I'm doing json.Unmarshal and json.Marshal in my main() to handle the input to and output of the function.

And, this is all the crypto operations i'm doing in the Go file. Using RSA, SHA256 

 

       	import (
          "crypto"
	  "crypto/rsa"
	  "crypto/sha256"
	  "crypto/x509"
	  "encoding/base64"
	  "encoding/json"
	  "encoding/pem" 
        )
       //  block, _ := pem.Decode(pemBytes) and  x509.ParsePKCS1PublicKey(block.Bytes)
	pubKey, err := parsePublicKey([]byte(PUBLIC_KEY))

	encodedHeader, encodedPayload, encodedSignature := <derived from token>
	payloadBytes, err := base64.RawURLEncoding.DecodeString(encodedPayload)
	payload := string(payloadBytes)
	signatureBytes, err := base64.RawURLEncoding.DecodeString(encodedSignature)

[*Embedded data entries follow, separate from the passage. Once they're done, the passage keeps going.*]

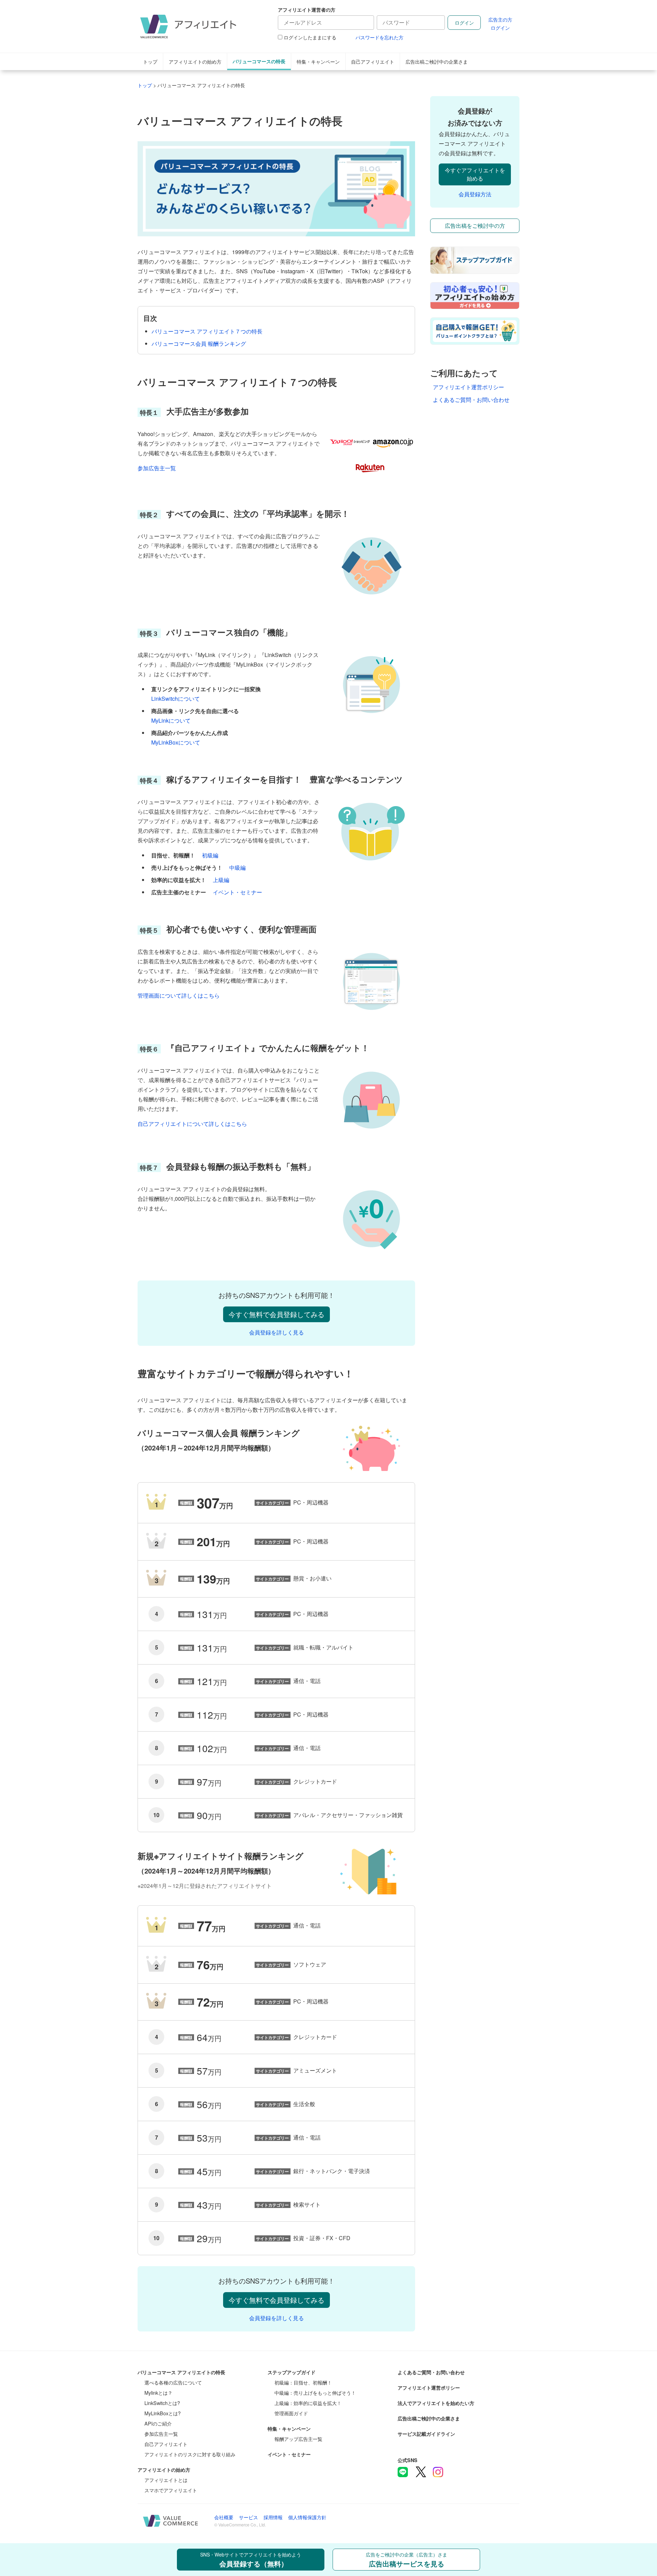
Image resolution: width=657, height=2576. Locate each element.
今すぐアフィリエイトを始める (475, 174)
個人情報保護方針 (307, 2517)
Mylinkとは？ (158, 2392)
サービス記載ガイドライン (426, 2433)
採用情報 (273, 2517)
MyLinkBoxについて (175, 742)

	data := encodedHeader + "." + encodedPayload
	h := sha256.New()
	h.Write([]byte(data))
	d := h.Sum(nil)
	err = rsa.VerifyPKCS1v15(pubKey, crypto.SHA256, d, signatureBytes)
	if err != nil {
		return "", fmt.Errorf("signature verification failed: %v", err)
	}
	return payload, nil

 

 

Nick_Wesselman
Shopify Staff
171 43 72

This is an accepted solution.

What is the instruction count without the message signing?

 

RSA/SHA256 is pretty heavy, what if you just use a SHA-1 HMAC?

Nick Wesselman | Shopify 
 - Was my reply helpful? Click Like to let me know! 
 - Was your question answered? Mark it as an Accepted Solution
 - To learn more visit the Shopify Help Center or the Shopify Blog

sriram-1
Shopify Partner
6 0 1

Thanks for this suggestion, it worked. The instruction count came down to 1M. The binary size also has come down.